IQ (Intelligence Quotient) tests have been the litmus test for intelligence for the last century. There is no single “IQ test,” and each test only measures certain aspects of intelligence. Therein lies the problem with IQ tests: they are intended to act as a measure of intelligence, but how can you measure a person’s intelligence based on answers to a few questions in one test?problem with IQ tests

Why are IQ tests used

The goal of IQ tests is to predict someone’s academic potential, the likelihood of a learning disability, and general potential for success. IQ tests seek to evaluate an individual’s cognitive ability, or their ability to understand ideas. Specifically, they test a person’s reasoning and critical thinking skills.
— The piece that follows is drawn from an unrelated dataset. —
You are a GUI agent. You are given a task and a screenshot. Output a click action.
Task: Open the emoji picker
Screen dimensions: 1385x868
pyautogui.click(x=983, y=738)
IQ tests can be helpful for identifying learning needs whether a student needs more help than others or whether they can handle more challenging work.

Limits of IQ tests

A  study by Adam Hampshire of the Brain and Mind Institute confirmed what many people already believed: IQ tests are poor indicators of intelligence. They developed a test designed to evaluate 12 “pillars of wisdom” in order to obtain a comprehensive understanding of an individual’s cognitive skills, from memory to planning. The 12-part test was taken by over 100,000 people and the results proved that there was no single “quotient” that could measure intelligence. They identified at least three factors that were essential to predicting intelligence: “short-term memory; reasoning; and finally, a verbal component.”

Additionally, IQ tests are unable to measure variable aspects of intelligence like emotional and social intelligence. Both of these are crucial factors in assessing an individual’s potential for success, but they are not tested in IQ tests. Ultimately, IQ tests only really measure how well an individual takes an IQ test and little more.

IQ tests have the potential to inaccurately measure an individual’s intelligence and cause problems including low confidence, unrealistic expectations, and just a generally flawed understanding of a person’s potential.

The moral of the story is this: every person is different, and while an IQ test can be useful for identifying certain strengths and weaknesses, you should be proactive when evaluating your student’s learning needs and look beyond their IQ score. Identifying your student’s ability level in areas not tested by an IQ test, such as creativity and is essential to maximizing their potential for success.